» **TASK REQUIREMENTS**:
Please write out exactly the lines of the data below from the line holding "Select the LP1 filter mode button" through the line holding "You are a computer-use agent. Viewport: 1177px", and leave out the rest.

Stored records

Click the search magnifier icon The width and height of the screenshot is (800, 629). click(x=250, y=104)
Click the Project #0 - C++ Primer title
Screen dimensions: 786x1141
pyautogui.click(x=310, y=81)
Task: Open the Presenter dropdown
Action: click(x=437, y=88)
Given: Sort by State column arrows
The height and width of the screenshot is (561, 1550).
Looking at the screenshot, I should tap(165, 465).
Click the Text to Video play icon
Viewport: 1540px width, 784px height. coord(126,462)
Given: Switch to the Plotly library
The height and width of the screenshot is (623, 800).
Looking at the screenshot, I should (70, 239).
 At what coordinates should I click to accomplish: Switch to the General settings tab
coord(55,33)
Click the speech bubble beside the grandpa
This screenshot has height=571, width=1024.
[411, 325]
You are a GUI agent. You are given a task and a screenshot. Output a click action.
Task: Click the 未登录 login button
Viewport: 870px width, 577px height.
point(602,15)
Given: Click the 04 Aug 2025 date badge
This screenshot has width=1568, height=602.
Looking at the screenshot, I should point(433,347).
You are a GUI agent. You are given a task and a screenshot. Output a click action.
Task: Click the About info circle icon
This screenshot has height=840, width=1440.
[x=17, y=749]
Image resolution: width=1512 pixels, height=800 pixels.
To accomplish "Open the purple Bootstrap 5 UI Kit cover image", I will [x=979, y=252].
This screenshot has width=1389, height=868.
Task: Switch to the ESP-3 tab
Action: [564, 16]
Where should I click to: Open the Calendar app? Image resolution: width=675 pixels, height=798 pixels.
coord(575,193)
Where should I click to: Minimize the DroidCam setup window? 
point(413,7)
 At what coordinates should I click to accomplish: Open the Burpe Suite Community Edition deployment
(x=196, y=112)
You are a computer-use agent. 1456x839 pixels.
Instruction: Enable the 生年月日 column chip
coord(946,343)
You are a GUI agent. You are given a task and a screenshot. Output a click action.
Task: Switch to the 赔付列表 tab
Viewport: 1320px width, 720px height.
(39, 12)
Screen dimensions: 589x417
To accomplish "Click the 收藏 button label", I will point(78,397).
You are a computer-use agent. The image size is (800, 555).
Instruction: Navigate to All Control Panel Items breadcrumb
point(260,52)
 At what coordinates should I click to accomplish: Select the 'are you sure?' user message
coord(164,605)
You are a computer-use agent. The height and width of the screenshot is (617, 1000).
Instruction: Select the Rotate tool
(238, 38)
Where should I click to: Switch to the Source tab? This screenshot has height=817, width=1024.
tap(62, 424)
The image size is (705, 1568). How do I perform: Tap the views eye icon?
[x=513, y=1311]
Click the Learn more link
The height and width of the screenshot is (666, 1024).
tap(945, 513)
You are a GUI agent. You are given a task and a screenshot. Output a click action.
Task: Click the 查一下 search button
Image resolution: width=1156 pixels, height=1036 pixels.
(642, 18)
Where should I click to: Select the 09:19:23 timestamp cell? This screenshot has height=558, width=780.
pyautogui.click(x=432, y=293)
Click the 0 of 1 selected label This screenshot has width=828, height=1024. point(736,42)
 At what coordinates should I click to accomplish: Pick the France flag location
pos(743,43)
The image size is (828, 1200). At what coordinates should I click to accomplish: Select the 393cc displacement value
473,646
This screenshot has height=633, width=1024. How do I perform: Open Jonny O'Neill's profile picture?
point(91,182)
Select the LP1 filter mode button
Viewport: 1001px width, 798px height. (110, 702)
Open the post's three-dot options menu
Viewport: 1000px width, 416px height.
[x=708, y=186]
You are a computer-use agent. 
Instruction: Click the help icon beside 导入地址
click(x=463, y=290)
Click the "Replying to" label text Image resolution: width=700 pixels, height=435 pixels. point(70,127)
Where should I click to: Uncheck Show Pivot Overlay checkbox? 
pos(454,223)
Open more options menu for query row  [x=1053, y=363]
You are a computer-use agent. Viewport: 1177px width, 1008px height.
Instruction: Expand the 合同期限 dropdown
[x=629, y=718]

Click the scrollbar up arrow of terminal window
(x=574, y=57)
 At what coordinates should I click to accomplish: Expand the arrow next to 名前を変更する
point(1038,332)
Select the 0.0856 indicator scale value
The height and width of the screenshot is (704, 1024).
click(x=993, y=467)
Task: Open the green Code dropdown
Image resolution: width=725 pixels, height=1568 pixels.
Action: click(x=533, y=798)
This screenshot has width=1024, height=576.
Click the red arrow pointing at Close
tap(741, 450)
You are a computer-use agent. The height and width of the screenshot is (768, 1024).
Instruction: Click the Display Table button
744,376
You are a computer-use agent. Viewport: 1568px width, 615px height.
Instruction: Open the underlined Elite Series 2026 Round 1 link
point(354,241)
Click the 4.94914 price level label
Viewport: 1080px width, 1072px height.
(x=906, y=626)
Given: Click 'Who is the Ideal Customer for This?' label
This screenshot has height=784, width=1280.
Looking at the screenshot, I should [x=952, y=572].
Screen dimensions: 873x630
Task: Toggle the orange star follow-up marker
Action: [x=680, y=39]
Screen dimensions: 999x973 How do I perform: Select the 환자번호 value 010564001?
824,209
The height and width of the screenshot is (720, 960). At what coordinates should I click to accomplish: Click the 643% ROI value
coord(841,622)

» **SOLVED EXERCISE**:
Select the LP1 filter mode button
Viewport: 1001px width, 798px height. (110, 702)
Open the post's three-dot options menu
Viewport: 1000px width, 416px height.
[x=708, y=186]
You are a computer-use agent. 
Instruction: Click the help icon beside 导入地址
click(x=463, y=290)
Click the "Replying to" label text Image resolution: width=700 pixels, height=435 pixels. point(70,127)
Where should I click to: Uncheck Show Pivot Overlay checkbox? 
pos(454,223)
Open more options menu for query row  [x=1053, y=363]
You are a computer-use agent. Viewport: 1177px width, 1008px height.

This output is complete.